Fresh baked cookies – in space?

If you are going to travel in space, wouldn’t it be great to have fresh baked cookies ?

Fresh baked cookies – in space

You know that chocolate chip cookie the desk clerk hands you when you check in at a DoubleTree by Hilton property?

It’s a nice reward for making it through a long day of traveling. And soon – perhaps by October – astronauts heading to the International Space Station (ISS) will be rewarded with fresh baked cookies as well.

Plans are in place to launch Doubletree cookie dough into space as part of a payload heading for the International Space Station. The dough will then baked on route inside a special prototype oven created by Zero G Kitchen, a company determined to create kitchen appliances for use in space.

Why cookies? Well, it seems scientists were looking for way to make space more welcoming and realized Doubletree’s cookies are something that already connotes ‘welcome’ to millions of travelers here on the ground.

Zero G Kitchen and NanoRacks, a company that provides commercial access to space, have worked up a cooking technology that adheres to NASA safety standards. The test oven is fully built, it has passed all three phases of the rigorous NASA safety review and has been handed over to NASA for launch.

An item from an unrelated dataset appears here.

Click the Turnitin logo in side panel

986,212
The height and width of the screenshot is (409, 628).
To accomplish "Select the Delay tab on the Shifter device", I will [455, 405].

Transportation for the cookies and the test oven will be aboard one of cargo flights that regularly supply the International Space Station, either on a SpaceX Dragon or a Northrop Grumman Cygnus.

Zero G Kitchen chefs aren’t completely sure what temperature the dough will need to be heated to, and for how long, once it’s in space. But the chefs say they’ll be in contact with the astronauts throughout the process for feedback on baking time and temperature,

No official launch date has been set yet, but the team is working with NASA to confirm the exact ISS payload it will be a part of – possibly in October.

Sounds right that chocolate chip cookies should be the first things baked space. Once they have the technology down, though, what should they cook next?